The SANS Reading Room article; Security Policy for the use of handheld devices in corporate environments, provides a security policy template for Governing the use of hand-held devices in a corporate environment. Standard template elements are as follows:
- Introduction
- Purpose
- Scope of application and obligation
- Roles and Responsibilities
- Target Readership
- How to use the policy template
- Definitions
- References
The actual security policy contains the following elements:
- General policy requirements which discuss a wide range of elements to include roles and responsibilities of users, inventory of mobile devices, authorized and forbidden services, and user awareness training.
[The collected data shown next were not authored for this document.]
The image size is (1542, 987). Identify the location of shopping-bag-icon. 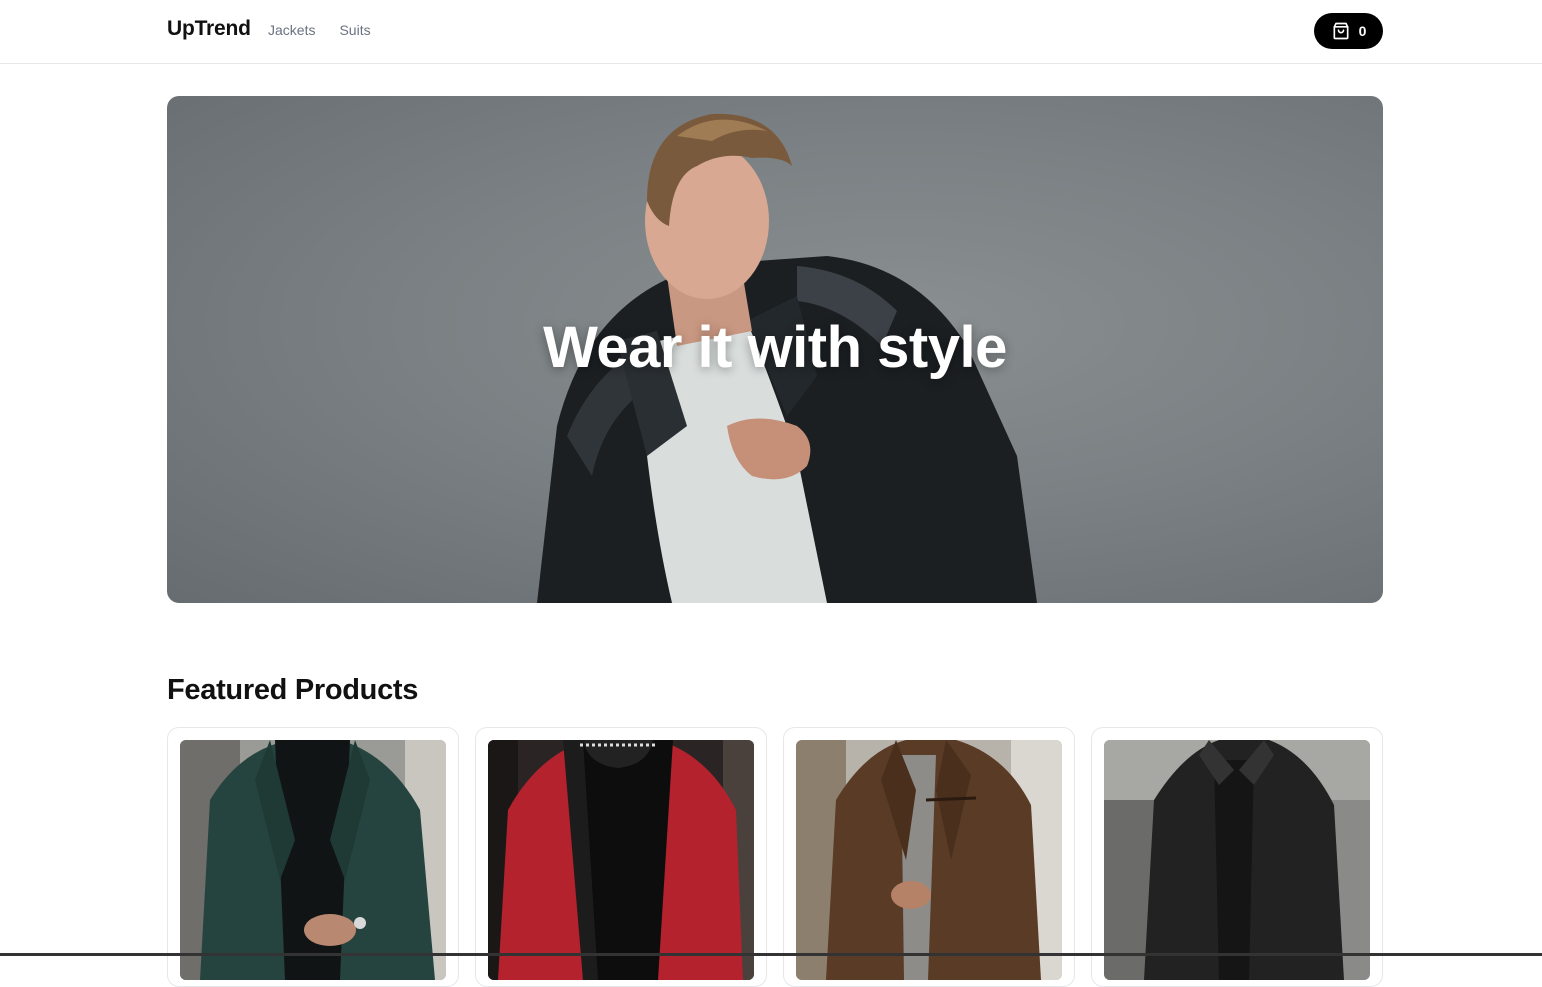
(1341, 31).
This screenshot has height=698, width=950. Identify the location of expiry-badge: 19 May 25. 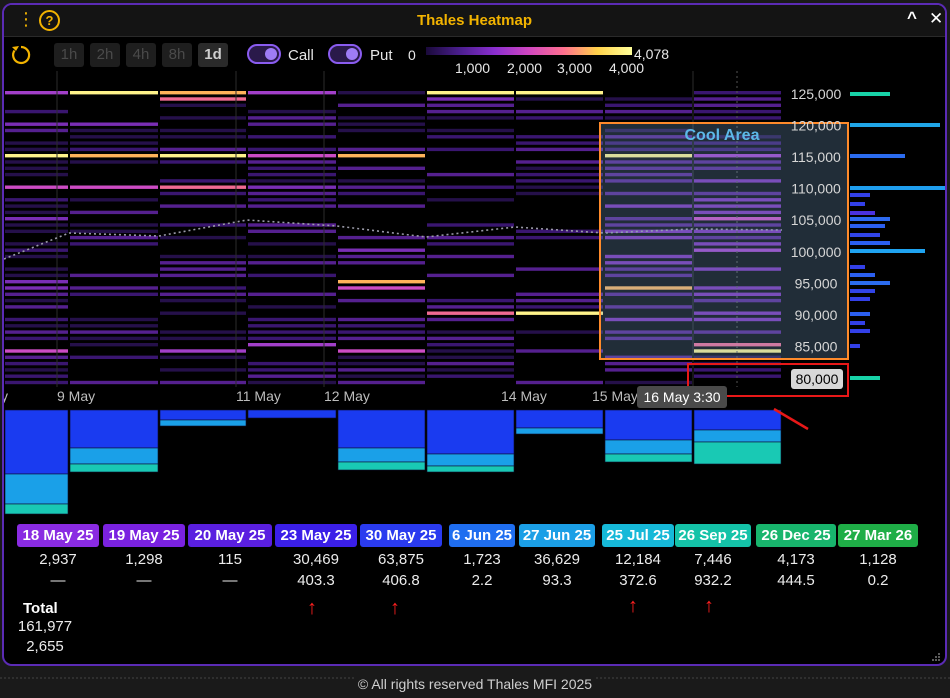
(144, 536).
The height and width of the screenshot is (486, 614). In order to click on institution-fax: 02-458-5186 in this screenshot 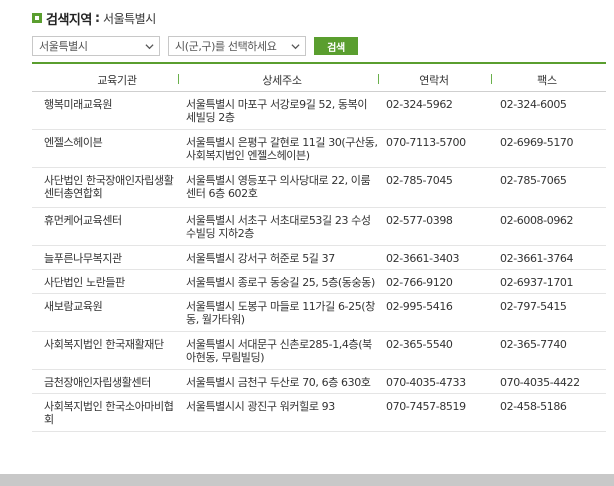, I will do `click(534, 406)`.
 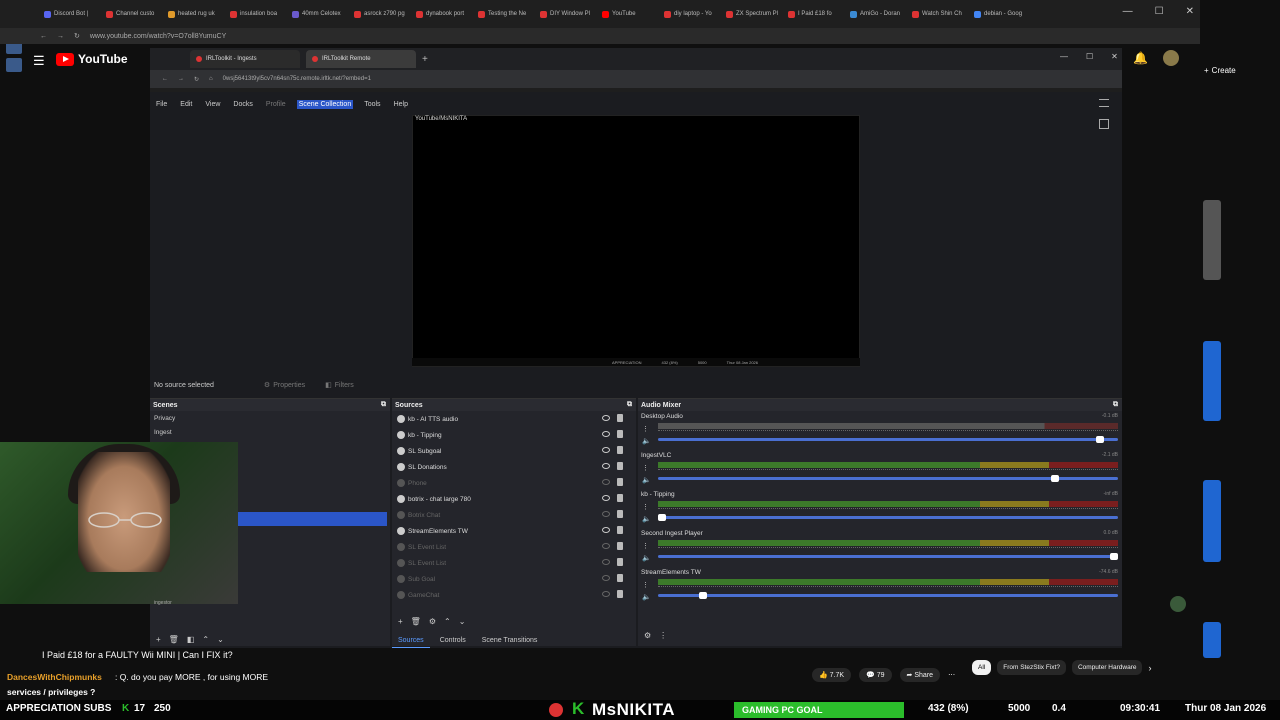 I want to click on menu-profile: Profile, so click(x=276, y=104).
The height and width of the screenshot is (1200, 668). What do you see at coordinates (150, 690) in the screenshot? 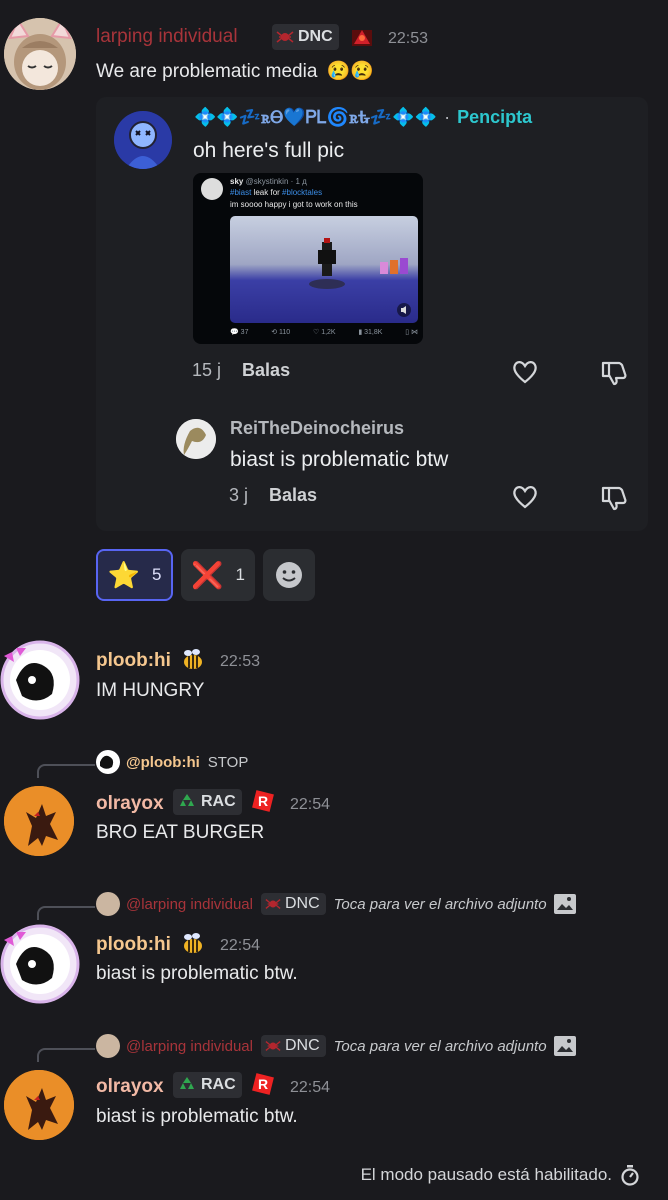
I see `message-text: IM HUNGRY` at bounding box center [150, 690].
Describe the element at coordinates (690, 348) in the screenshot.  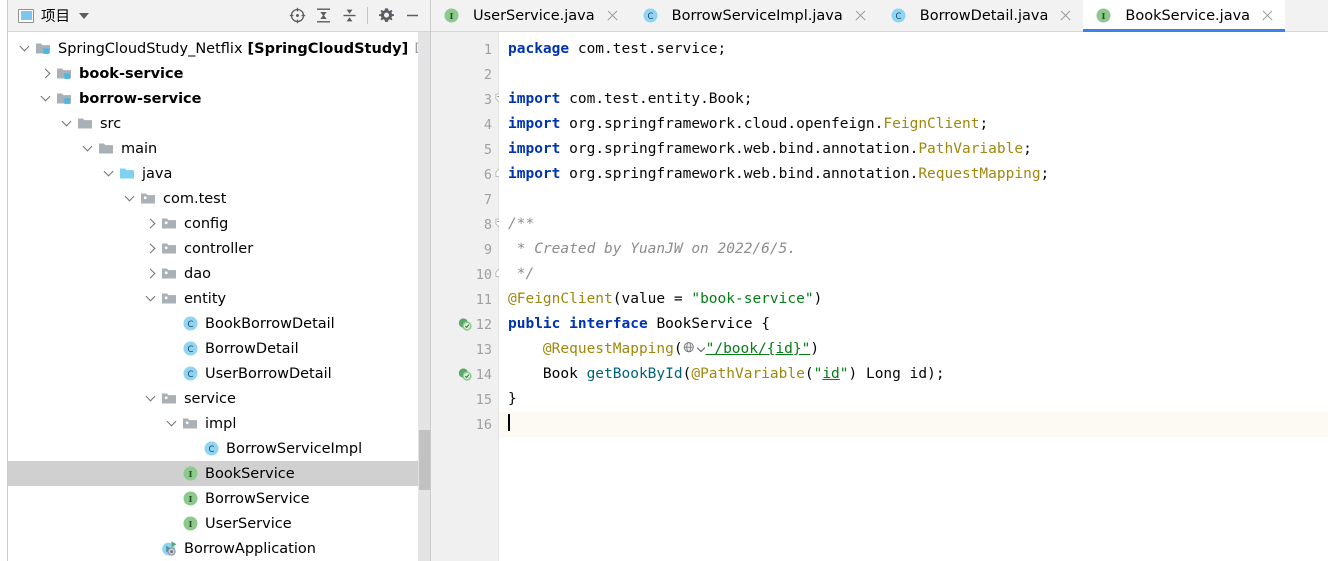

- Physical security. This policy includes, physical security as it relates to theft or loss of a mobile device, device safety, password requirements, ownership, remote blocking and wiping, availability and business continuity, and camera use.
- Operating System (OS) security. Items covered include firmware and OS update and patching, hardening, signed and unsigned application use, firewalls and anti-virus, and defining a security model for the device itself.
- Personal Area Network (PAN) security. Items covered here include, the use of Bluetooth, PINS and pairing, Bluetooth device security, file transfer over PAN, audits, and unauthorized use.
- Data security. A few items covered here include, information classification, restrictions, data security as it relates handling information, and encryption.
- Corporate network access security. Some items listed are. Access control to the network, remote access to corporate resources, internal access to resources, and wireless support.
- Over-the-air provisioning security. This policy covers device management, provision security, and communications security
- Internet security. Includes acceptable use, general email security, and attachment restrictions,
- Forbidden services
- Unauthorized actions
Overall, the template generally falls in line with other commonly used policy frameworks. It covers all the general elements with the exception of legal or industry general requirements.
References
Guerin, N., & Wanner, R. (2008, May 29). Security Policy for the use of handheld devices in corporate environments. Retrieved September 19, 2017, from https://www.sans.org/reading-room/whitepapers/pda/security-policy-handheld-devices-corporate-environments-32823.
Johnson, R. (2015). Security Policies and Implementation Issues (2nd ed.). Burlington, MA: Jones & Bartlett Learning.